(What is needed):
Print the data below word for word, starting at the line that contains "This screenshot has height=475, width=1568." and ending at the line that contains "Looking at the screenshot, I should (x=340, y=248).", with both of those lines included.

++++ Extracted records

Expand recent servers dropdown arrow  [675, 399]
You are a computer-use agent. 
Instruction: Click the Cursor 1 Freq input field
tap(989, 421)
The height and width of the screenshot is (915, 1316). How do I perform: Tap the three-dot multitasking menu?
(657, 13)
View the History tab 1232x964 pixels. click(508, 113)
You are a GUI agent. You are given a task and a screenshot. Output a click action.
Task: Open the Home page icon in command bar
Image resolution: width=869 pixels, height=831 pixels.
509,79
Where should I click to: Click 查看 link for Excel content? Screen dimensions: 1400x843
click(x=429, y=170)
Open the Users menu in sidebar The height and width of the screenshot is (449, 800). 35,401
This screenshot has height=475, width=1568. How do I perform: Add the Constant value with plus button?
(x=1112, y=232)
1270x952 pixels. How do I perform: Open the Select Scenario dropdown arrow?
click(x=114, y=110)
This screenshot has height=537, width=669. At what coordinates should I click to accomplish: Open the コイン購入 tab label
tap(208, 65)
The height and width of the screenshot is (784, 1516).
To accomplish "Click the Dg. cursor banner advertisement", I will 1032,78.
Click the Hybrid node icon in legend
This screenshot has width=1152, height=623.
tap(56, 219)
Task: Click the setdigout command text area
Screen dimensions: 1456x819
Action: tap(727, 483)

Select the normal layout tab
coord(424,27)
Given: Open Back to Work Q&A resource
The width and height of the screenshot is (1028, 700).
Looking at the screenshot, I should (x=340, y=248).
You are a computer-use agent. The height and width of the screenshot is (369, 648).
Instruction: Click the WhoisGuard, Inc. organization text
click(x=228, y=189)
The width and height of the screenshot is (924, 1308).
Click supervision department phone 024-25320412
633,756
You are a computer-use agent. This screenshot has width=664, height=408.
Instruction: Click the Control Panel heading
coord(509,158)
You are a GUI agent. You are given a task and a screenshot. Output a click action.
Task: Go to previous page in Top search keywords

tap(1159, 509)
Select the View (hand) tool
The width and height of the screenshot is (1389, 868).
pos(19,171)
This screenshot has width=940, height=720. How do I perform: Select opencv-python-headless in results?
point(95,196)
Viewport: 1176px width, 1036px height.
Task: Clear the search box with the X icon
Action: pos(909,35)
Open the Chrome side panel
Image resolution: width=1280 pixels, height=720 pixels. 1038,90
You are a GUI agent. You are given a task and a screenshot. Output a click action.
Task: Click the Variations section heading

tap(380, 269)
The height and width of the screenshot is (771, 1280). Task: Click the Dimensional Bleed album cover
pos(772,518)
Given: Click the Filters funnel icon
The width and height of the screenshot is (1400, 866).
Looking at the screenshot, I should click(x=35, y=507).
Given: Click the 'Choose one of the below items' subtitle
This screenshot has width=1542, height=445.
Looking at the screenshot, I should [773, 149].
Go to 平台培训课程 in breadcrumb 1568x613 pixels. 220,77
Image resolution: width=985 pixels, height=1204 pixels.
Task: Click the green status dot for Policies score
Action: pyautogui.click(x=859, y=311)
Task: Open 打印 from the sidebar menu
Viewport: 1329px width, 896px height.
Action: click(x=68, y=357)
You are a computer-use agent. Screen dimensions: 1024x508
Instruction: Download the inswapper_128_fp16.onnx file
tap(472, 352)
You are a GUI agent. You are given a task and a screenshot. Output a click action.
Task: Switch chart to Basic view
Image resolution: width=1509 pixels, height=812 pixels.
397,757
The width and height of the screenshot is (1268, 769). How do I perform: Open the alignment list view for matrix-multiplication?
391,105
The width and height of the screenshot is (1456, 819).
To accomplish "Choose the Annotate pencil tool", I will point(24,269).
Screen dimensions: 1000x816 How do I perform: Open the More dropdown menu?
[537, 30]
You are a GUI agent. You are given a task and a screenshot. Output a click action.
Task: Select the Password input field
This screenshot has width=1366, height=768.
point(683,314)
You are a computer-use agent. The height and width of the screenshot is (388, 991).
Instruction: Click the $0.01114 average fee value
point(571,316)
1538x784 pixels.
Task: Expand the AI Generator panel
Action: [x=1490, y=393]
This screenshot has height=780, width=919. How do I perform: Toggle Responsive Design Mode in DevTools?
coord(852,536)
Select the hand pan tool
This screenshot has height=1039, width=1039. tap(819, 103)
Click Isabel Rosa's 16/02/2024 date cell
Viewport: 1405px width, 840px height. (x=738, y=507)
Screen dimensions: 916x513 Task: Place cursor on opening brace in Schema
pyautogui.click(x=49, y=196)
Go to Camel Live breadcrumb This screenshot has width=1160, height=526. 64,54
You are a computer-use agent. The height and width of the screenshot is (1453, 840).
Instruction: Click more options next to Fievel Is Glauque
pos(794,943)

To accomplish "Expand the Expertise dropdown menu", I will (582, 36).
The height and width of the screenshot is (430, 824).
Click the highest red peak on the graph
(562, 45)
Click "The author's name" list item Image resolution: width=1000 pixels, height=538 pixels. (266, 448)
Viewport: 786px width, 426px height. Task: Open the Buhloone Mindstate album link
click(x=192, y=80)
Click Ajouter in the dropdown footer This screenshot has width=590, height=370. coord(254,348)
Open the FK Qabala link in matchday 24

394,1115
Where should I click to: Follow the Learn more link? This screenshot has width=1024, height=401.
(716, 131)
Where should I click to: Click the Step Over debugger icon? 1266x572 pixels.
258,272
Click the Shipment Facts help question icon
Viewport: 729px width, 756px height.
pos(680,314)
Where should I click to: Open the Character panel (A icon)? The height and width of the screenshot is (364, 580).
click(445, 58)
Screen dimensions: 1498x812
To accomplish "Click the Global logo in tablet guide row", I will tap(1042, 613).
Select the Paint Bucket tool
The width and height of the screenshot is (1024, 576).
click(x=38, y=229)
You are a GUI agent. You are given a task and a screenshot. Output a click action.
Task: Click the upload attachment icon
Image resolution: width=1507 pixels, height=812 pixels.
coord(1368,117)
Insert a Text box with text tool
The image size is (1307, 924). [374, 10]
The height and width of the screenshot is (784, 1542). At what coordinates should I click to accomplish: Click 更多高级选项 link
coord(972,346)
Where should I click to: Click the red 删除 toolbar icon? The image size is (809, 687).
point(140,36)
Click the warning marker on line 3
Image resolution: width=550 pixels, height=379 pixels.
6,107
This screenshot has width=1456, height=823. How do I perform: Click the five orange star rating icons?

++++++++

(Output):
This screenshot has height=475, width=1568. How do I perform: Add the Constant value with plus button?
(x=1112, y=232)
1270x952 pixels. How do I perform: Open the Select Scenario dropdown arrow?
click(x=114, y=110)
This screenshot has height=537, width=669. At what coordinates should I click to accomplish: Open the コイン購入 tab label
tap(208, 65)
The height and width of the screenshot is (784, 1516).
To accomplish "Click the Dg. cursor banner advertisement", I will 1032,78.
Click the Hybrid node icon in legend
This screenshot has width=1152, height=623.
tap(56, 219)
Task: Click the setdigout command text area
Screen dimensions: 1456x819
Action: tap(727, 483)

Select the normal layout tab
coord(424,27)
Given: Open Back to Work Q&A resource
The width and height of the screenshot is (1028, 700).
Looking at the screenshot, I should (x=340, y=248).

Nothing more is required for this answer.